Writing’s become her creative and therapeutic outlet.

“It’s in everything I do. I just bleed writing, I cant explain it. I feel it’s so healing, it’s medicine to me, it’s done so much for me, it keeps me going.”

She hardly believes what’s happened since last April. Winning the speech competition. Graduating UNO. Hired to write her Momaha blog. Getting her memoir published. Taking the job with the Omaha Boys and Girls Clubs

“It’s huge.”

Along the way, she’s discovered what she wants to do with the rest of her life – motivational speaking. “That’s what I’m going to do, that’s my calling – writing and speaking. It comes to me very easily. It’s a burdensome joy, it takes everything out of me, but once I’m done I need to do it again. My body replenishes itself and the thoughts come.”

She sees a through-line from her writing to her Christian faith.

“The book was the most spiritual thing I’ve ever done. I kid you not, it was one of these things where if I didn’t pray I couldn’t write. When I turned 22 I rededicated my life back to Christ. I started doing the right things. Like my dad wakes up every day and he has to choose to do the right thing, I have to wake up and choose to do the right thing. I’m a high self-monitor because I have to be. If I see myself looking for certain things or acting a certain way I pull myself back.”

She says it took the crucible of writing her book and finding her voice before “I finally started to see this is my purpose in life.” Her father, who’s on parole and strung together five months of sobriety until a New Year’s relapse, is her biggest supporter. “He always reminds me, ‘You’re a born storyteller, you have to do this.’ I think that’s what kept me going.”

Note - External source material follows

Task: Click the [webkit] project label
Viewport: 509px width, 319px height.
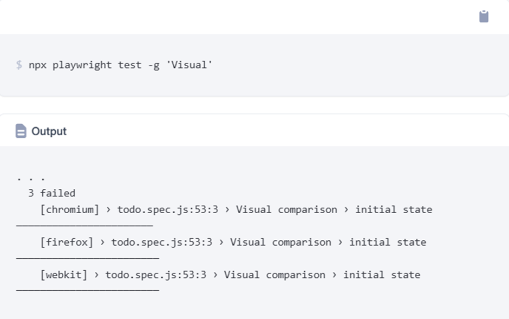Action: (63, 275)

He works in a culinary program and eyes opening his own bakery one day. Tunette wants to help him achieve it. Despite everything he did to her and the family she loves him,

“Me and my dad, we’ve got the closest relationship. I speak to my dad every day. It’s been heartbreaking for me because I am so close to him, so even when he had his recent relapse I was the one calling my grandma every hr to see if he came in, I was the one on the phone with his girlfriend, listening to her as she talked about how she’s tired of my dad and all this.

“I’m trying to still be there for my family and not show that I’m so hurt. I love my dad so much but I’m the one who could be hurt the most because I’m the one who’s put so much in.”

 

 

 

 

 

 

As she worked on her book her father fleshed out things she didn’t know before, including  just how unfaithful he was to her mother in the throes of his using. “It was so hard to hear that part,” she says.

“There’s some scenes in the book I couldn’t have written without him because I was not there and he allowed me to interview him, so I played reporter.”

She says she was saddened to learn his father and step-father were both raging alcoholics. She suspects some of what she had him dredge up and some of what she’s written about will sadden him, but in the end, she says, “I think he’s grown from this process. I could see him healing. I think when he reads the book it will make him really strong.”

Just as it’s brought her healing and strength. She can hardly believe where she’s come to. Things looked so bleak only a few years ago and now she’s on her way.

“My favorite quotation is, ‘Attitude is the thing that can change the color of any room.’ I mean, that’s just what I live by.”

She envisions a time, not long from now, when she and her father will present together.

“I think of my dad as a poor man’s Aristotle. Anything I need – a bible verse, a quote, a statistic – Ii call my dad and he’s got it. He has so much knowledge, he has so much to give the world. God let him go through so much so he’ll be able to reach people others can’t reach. He can really get on people’s level and really talk to them. He says he knows his calling is teaching.”

Her father even provided the tag line that ends her award-winning speech:

“The irony here is that we live in a society where we are told to recycle. We recycle paper, aluminum, and old electronics. But why don’t we ever consider recycling the most precious thing on earth – the human life.”

There’s a book release party for Powell’s memoir The Other Woman on Saturday, from 6 to 8 p.m., at the UNO Art Gallery in the Weber Fine Arts building.